Principal Incident Response Investigator

Job Description

At WithSecure™, we protect businesses all over the world. Our SaaS solutions safeguard against modern cyber threats, and our innovative Co-security approach reflects our belief that true protection requires collaboration and shared expertise. No one can solve every cyber security problem alone. Our vision is to become Europe’s flagship in cyber security. Every day, our talented teams work to prevent cyber extortion, secure critical infrastructure, and prevent misuse of sensitive data. At WithSecure, it’s our people who make us exceptional – a diverse community that values passion, purpose, and a commitment to workplace well-being. If you’re ready to make an impact with a company that’s transforming cybersecurity, we’d love to hear from you.

As a Principal Incident Response Investigator, you will be at the forefront of our IR practice, leading complex, high-profile cyber incident engagements for clients across government, critical national infrastructure, and the private sector.

This senior role requires exceptional technical expertise, the ability to manage incidents under pressure, and strong communication skills to brief both executives and technical stakeholders. Due to the sensitive nature of much of our work, DV clearance (or the ability to attain it) is essential, and ChCSP – Incident Response certification (or the ability to attain) is highly desirable.

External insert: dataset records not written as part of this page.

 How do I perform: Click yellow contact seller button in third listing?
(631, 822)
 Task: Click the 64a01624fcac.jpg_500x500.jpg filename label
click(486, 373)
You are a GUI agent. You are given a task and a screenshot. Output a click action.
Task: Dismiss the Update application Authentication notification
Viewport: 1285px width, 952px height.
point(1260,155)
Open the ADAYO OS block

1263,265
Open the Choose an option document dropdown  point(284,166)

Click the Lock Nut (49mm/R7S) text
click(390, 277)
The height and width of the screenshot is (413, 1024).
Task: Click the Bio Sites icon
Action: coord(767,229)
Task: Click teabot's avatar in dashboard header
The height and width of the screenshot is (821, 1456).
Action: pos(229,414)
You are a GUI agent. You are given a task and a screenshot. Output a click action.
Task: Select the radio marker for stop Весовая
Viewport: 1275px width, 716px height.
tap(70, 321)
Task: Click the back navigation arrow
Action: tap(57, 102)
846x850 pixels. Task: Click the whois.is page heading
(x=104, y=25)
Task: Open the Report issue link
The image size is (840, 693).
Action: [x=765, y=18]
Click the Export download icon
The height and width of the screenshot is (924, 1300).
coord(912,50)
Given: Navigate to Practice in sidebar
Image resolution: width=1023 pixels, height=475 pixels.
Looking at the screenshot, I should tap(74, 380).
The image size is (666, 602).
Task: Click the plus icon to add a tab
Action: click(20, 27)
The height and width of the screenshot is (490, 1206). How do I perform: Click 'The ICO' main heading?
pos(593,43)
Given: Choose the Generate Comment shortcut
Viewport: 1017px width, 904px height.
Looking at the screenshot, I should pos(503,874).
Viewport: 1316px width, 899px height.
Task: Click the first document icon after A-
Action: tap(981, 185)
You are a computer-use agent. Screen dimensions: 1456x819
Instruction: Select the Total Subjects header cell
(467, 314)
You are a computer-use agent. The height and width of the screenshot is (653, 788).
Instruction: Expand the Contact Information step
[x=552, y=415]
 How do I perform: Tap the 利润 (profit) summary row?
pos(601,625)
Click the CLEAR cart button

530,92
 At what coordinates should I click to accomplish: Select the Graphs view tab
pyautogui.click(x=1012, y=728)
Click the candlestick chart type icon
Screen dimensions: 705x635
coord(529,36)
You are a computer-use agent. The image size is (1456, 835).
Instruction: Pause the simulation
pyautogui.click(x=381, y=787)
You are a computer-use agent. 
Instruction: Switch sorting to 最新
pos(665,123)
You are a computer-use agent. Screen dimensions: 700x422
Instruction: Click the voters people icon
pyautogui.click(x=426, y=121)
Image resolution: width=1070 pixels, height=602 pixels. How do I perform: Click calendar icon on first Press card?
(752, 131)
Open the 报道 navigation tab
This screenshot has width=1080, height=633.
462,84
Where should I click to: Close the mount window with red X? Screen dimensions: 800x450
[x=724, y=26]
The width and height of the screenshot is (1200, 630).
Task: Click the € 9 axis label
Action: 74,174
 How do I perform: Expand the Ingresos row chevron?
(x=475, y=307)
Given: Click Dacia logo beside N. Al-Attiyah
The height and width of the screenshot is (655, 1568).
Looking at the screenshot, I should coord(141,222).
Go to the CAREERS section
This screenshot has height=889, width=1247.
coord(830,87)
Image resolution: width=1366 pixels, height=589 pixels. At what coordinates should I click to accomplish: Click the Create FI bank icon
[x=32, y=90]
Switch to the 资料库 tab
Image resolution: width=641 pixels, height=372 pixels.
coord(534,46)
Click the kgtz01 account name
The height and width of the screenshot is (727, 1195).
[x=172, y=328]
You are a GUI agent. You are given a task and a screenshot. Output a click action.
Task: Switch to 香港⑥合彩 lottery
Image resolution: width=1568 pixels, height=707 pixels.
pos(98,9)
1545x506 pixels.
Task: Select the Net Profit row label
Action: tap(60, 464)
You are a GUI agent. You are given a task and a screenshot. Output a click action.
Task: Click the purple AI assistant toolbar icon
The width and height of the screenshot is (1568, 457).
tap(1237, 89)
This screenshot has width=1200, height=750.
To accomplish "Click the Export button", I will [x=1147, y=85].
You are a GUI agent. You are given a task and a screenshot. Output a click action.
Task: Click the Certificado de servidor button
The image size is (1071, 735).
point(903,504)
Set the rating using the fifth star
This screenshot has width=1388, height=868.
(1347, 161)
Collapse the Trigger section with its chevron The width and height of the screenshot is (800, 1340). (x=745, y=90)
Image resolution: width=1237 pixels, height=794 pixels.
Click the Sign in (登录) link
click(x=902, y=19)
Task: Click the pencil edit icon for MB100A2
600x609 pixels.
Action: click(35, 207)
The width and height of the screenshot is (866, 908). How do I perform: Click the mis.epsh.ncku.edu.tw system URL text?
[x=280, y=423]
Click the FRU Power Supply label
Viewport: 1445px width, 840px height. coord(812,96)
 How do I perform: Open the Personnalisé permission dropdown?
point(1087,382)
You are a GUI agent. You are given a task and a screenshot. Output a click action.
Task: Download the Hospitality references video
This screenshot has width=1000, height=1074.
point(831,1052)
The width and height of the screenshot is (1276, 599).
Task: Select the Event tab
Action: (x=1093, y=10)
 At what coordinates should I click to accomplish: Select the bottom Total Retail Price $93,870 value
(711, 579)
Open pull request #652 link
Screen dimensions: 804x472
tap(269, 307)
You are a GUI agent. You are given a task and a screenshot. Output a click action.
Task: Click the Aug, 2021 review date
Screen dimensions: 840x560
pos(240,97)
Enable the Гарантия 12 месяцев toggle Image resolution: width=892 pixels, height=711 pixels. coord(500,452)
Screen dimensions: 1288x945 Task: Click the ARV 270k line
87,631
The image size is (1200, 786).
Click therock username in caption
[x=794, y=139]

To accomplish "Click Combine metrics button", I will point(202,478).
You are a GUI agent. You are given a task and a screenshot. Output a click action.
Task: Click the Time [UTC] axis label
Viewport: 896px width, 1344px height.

You will serve as a trusted advisor to our clients, guiding them through critical incidents and helping them strengthen their resilience. Internally, you will drive capability development, mentor investigators, and contribute thought leadership to the wider security community.

Key Responsibilities

· Client-Facing Investigations: Lead end-to-end incident response engagements, from triage and containment to forensic analysis and recovery.

· Incident Leadership: Act as incident commander/advisor for major client breaches, co-ordinating efforts across client stakeholders, third parties, and law enforcement.

· Forensic Expertise: Conduct advanced forensic investigations across endpoints, servers, networks, cloud platforms, and SaaS environments.

· Threat Attribution: Analyse adversary behaviour and integrate threat intelligence to inform attribution, client reporting, and proactive defences.

· Executive Engagement: Deliver concise, risk-focused briefings to client executives, boards, and regulators during and after incidents.

· Advisory Role: Provide clients with guidance on incident readiness, detection engineering, and response capability improvements.

· Playbook & Tooling Development: Evolve methodologies, tools, and processes to ensure delivery excellence and repeatability.

· Mentorship & Leadership: Coach and mentor junior investigators and consultants, developing the next generation of responders.

· Knowledge Sharing: Contribute to white papers, conference talks, and internal knowledge repositories to advance our consultancy’s reputation and capabilities

What are we looking for?

• DV clearance, or the ability to attain DV clearance, is essential.
• Experience in incident response, digital forensics, or threat hunting, with significant consultancy or client-facing exposure.
• Demonstrable experience leading large-scale or high-profile investigations, including ransomware, insider threats, and targeted intrusions.
• Expertise in forensic acquisition and analysis across Windows, Linux, macOS, and cloud environments.
• Deep understanding of attacker tactics, techniques, and procedures (TTPs), and frameworks such as MITRE ATT&CK.
• Hands-on skills with SIEMs, EDRs, and forensics tools.
• Scripting capability (Python, PowerShell, Bash) for investigation acceleration and automation.
• Excellent communication skills, with the ability to build client trust and explain technical findings to non-technical audiences.

Preferred Qualifications/Experience

• ChCSP – Incident Response certification, or the ability to attain, is highly desirable.
• Certifications such as GIAC (GCFA, GEIR, GCFE, GREM, GNFA), CREST CRTIR, CISM, or CISSP.
• Consulting experience across multiple sectors (e.g., government, financial services, healthcare, critical national infrastructure).
• Knowledge of malware reverse engineering and adversary tradecraft.
• Experience liaising with regulators, insurers, and legal counsel during incident engagements.
• Contribution to the wider security community (research, publications, speaking engagements)
• Familiarity with regulatory and legal considerations relevant to incident response

What will you get from us

· Competitive remuneration (plus overtime and on-call allowances)

· Research time

· Fully funded certifications

· The opportunity to lead investigations into some of the most significant cyber incidents globally.

· Client variety, work across technologies, sectors and industries, tackling diverse and challenging cases.